* _THE PROBLEM_:
Starting at the line with "The width and", return every line through the final one of the data, word for word. Pictures stay out.

Collected data entries
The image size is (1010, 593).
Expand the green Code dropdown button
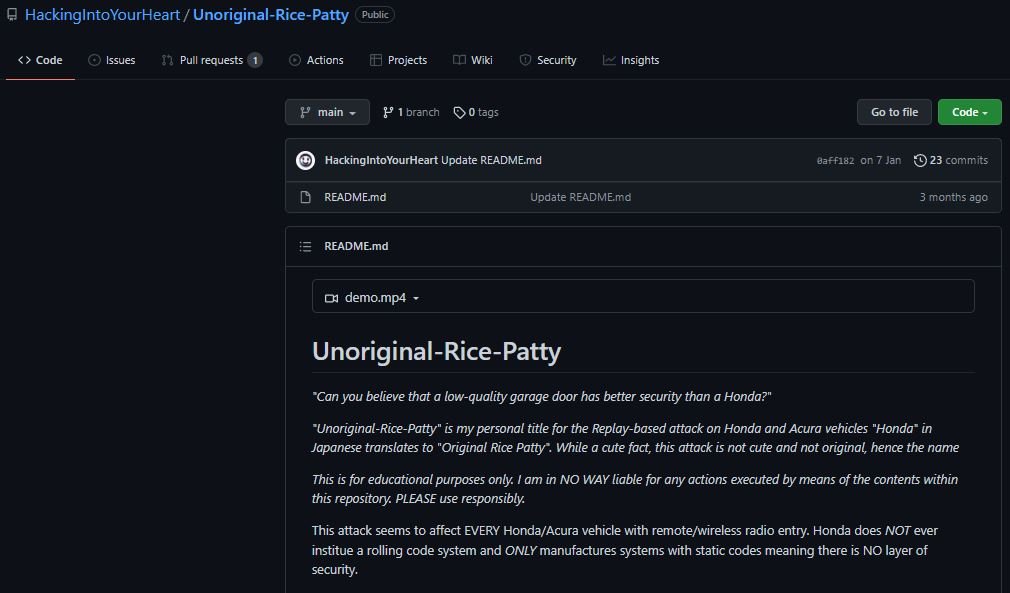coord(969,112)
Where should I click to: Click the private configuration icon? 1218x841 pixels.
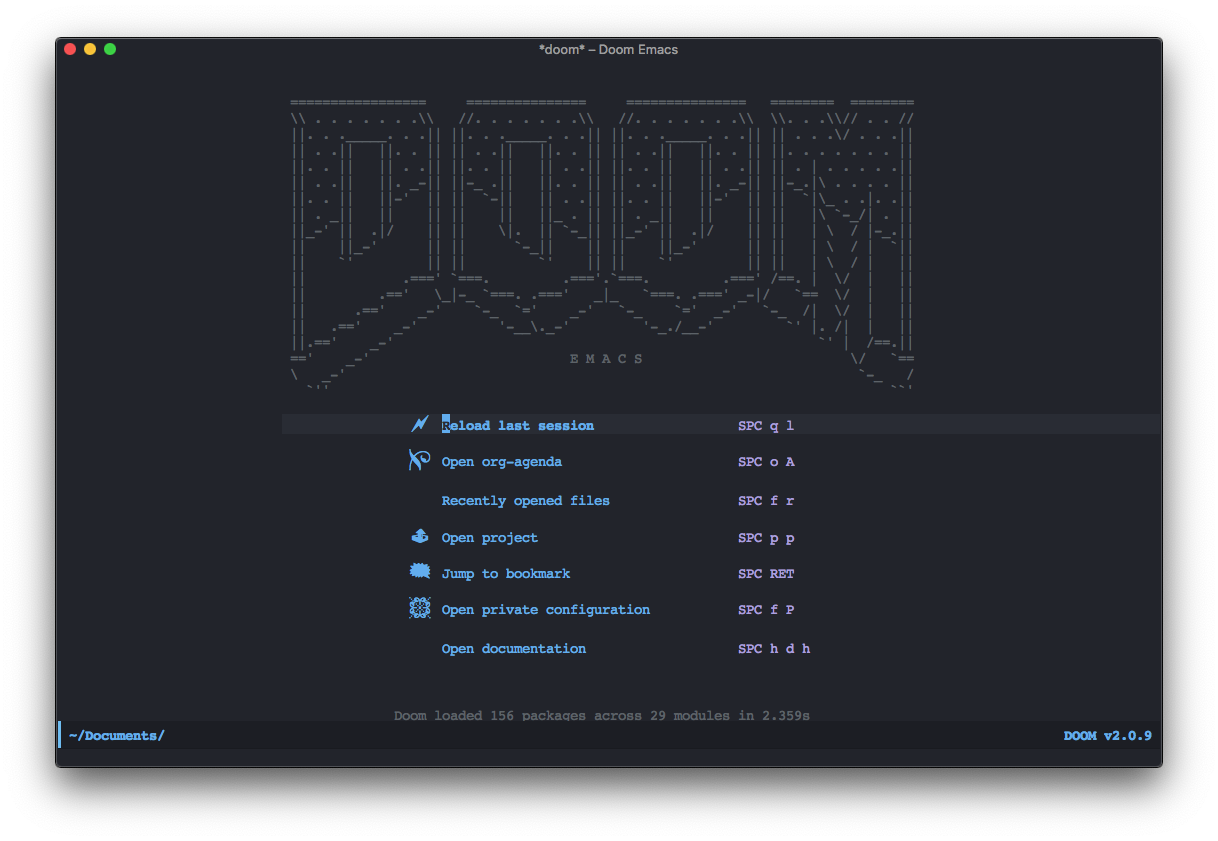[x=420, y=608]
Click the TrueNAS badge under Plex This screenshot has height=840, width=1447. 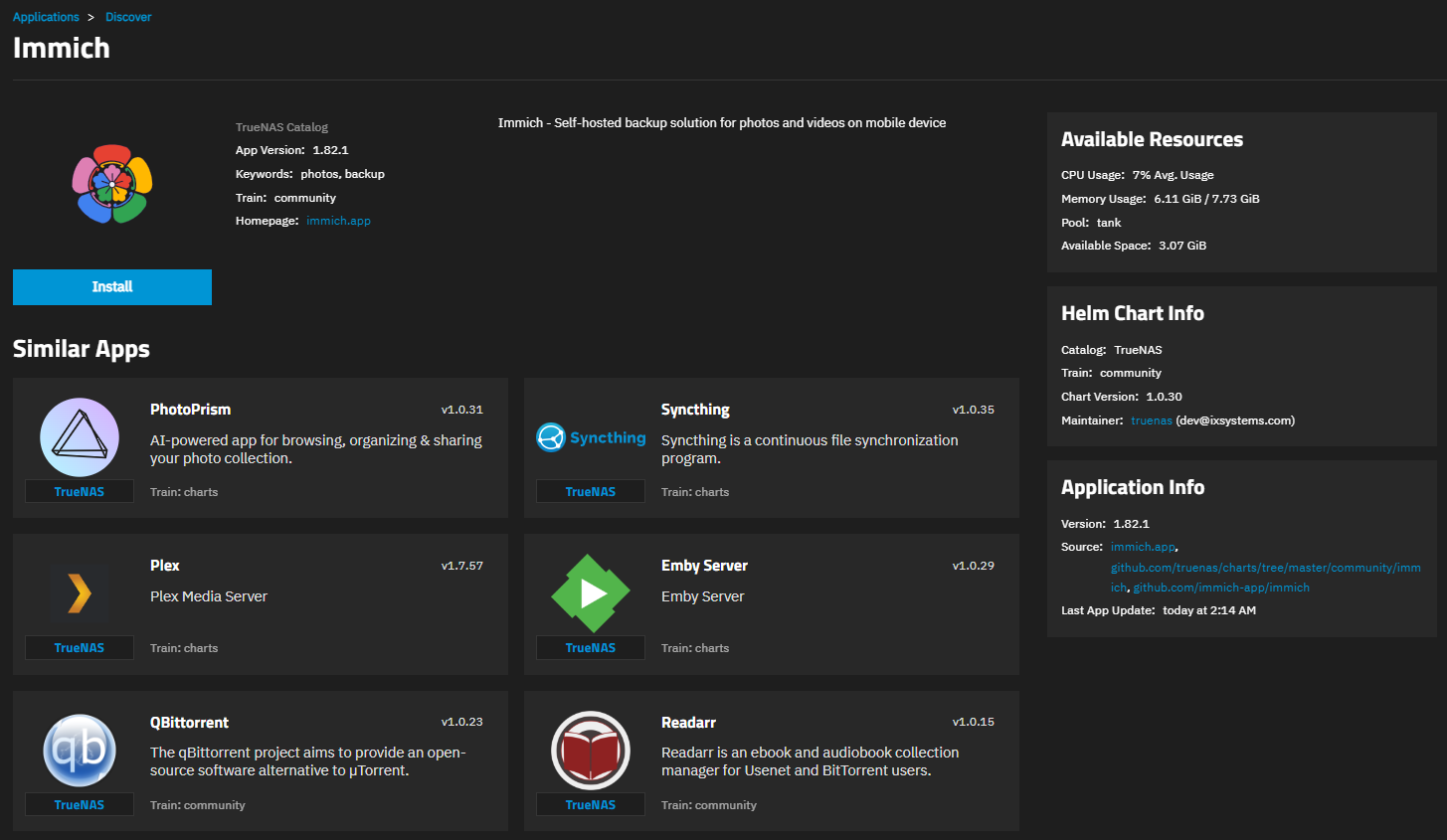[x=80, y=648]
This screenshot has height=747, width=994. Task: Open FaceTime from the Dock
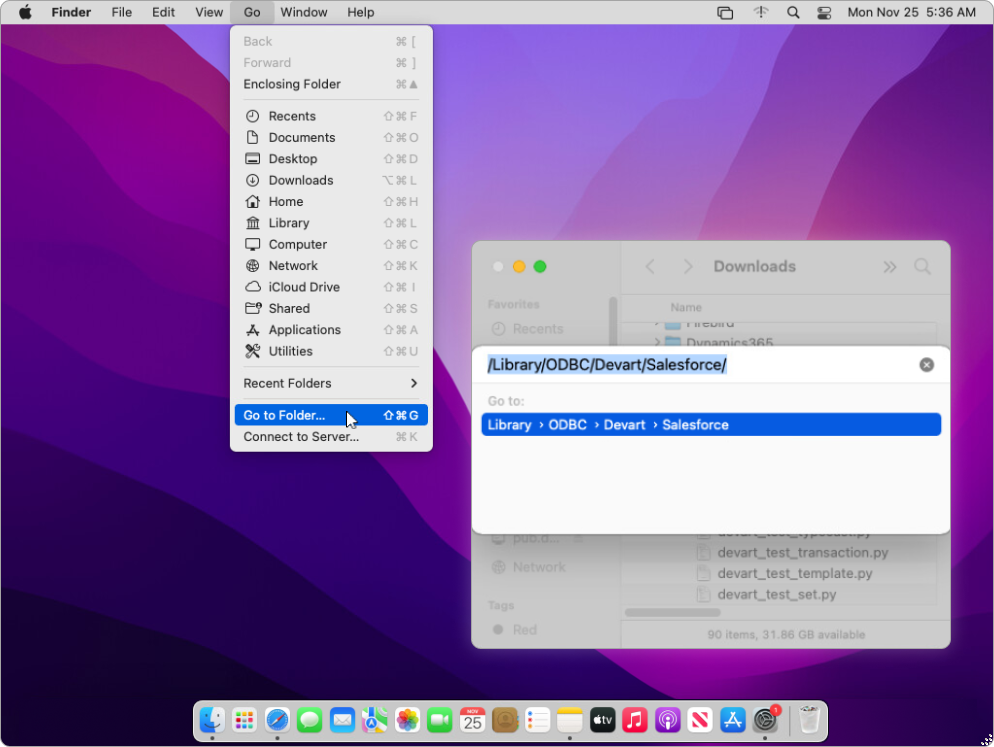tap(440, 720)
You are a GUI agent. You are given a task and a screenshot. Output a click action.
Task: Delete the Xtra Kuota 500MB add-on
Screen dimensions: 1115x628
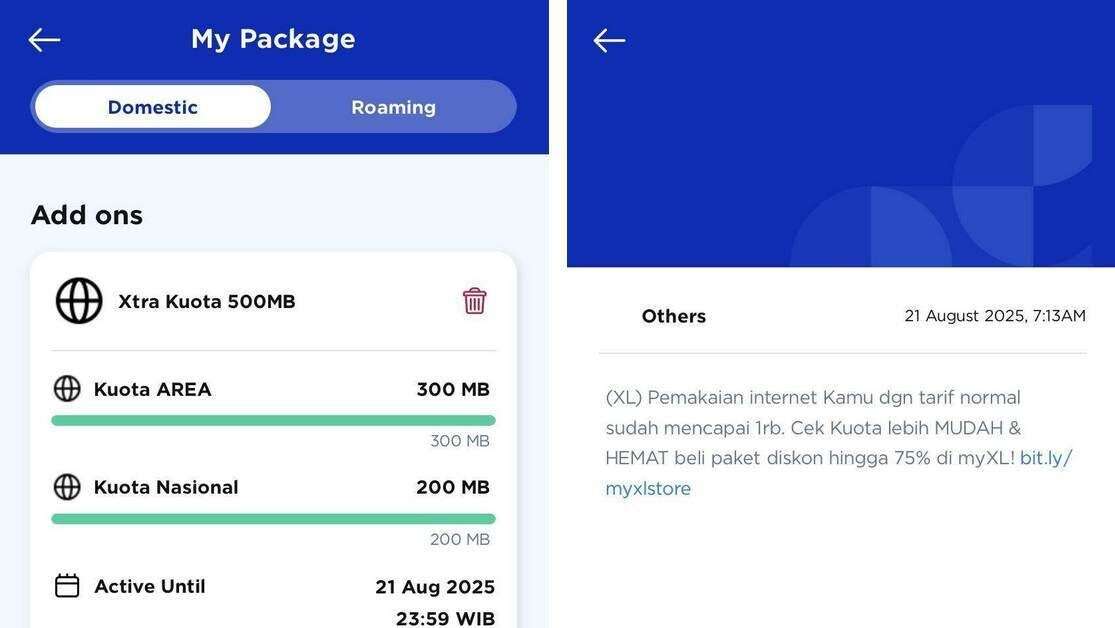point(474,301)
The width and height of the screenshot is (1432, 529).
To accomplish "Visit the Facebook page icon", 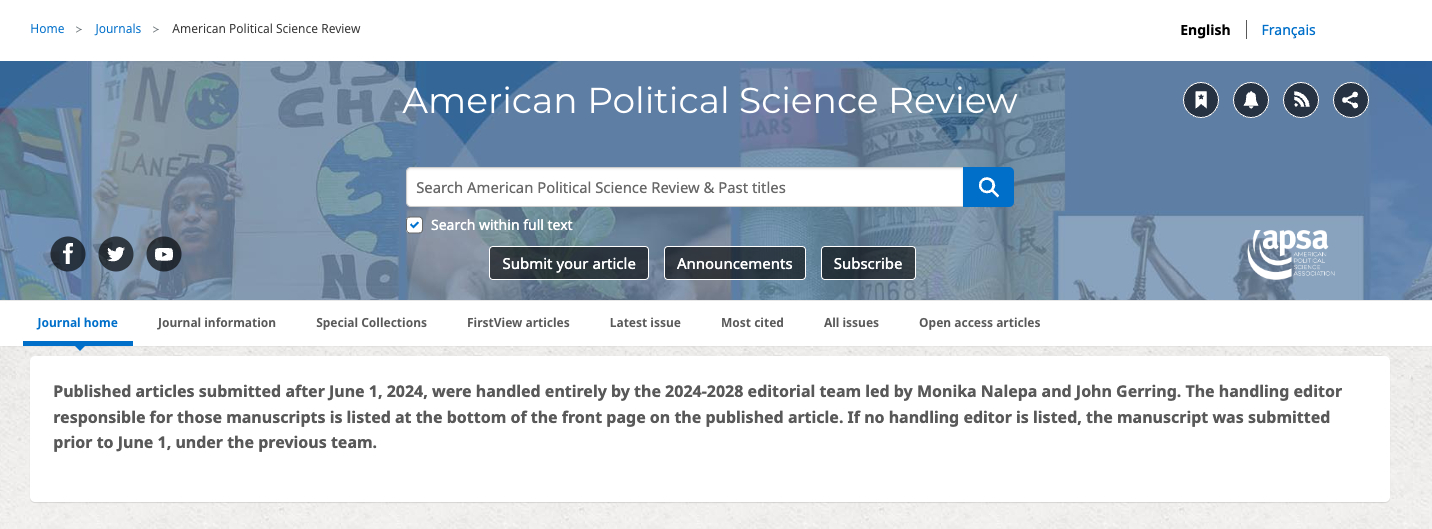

* _ANSWER FOR THIS EXERCISE_:
The width and height of the screenshot is (1432, 529).
To accomplish "Visit the Facebook page icon", 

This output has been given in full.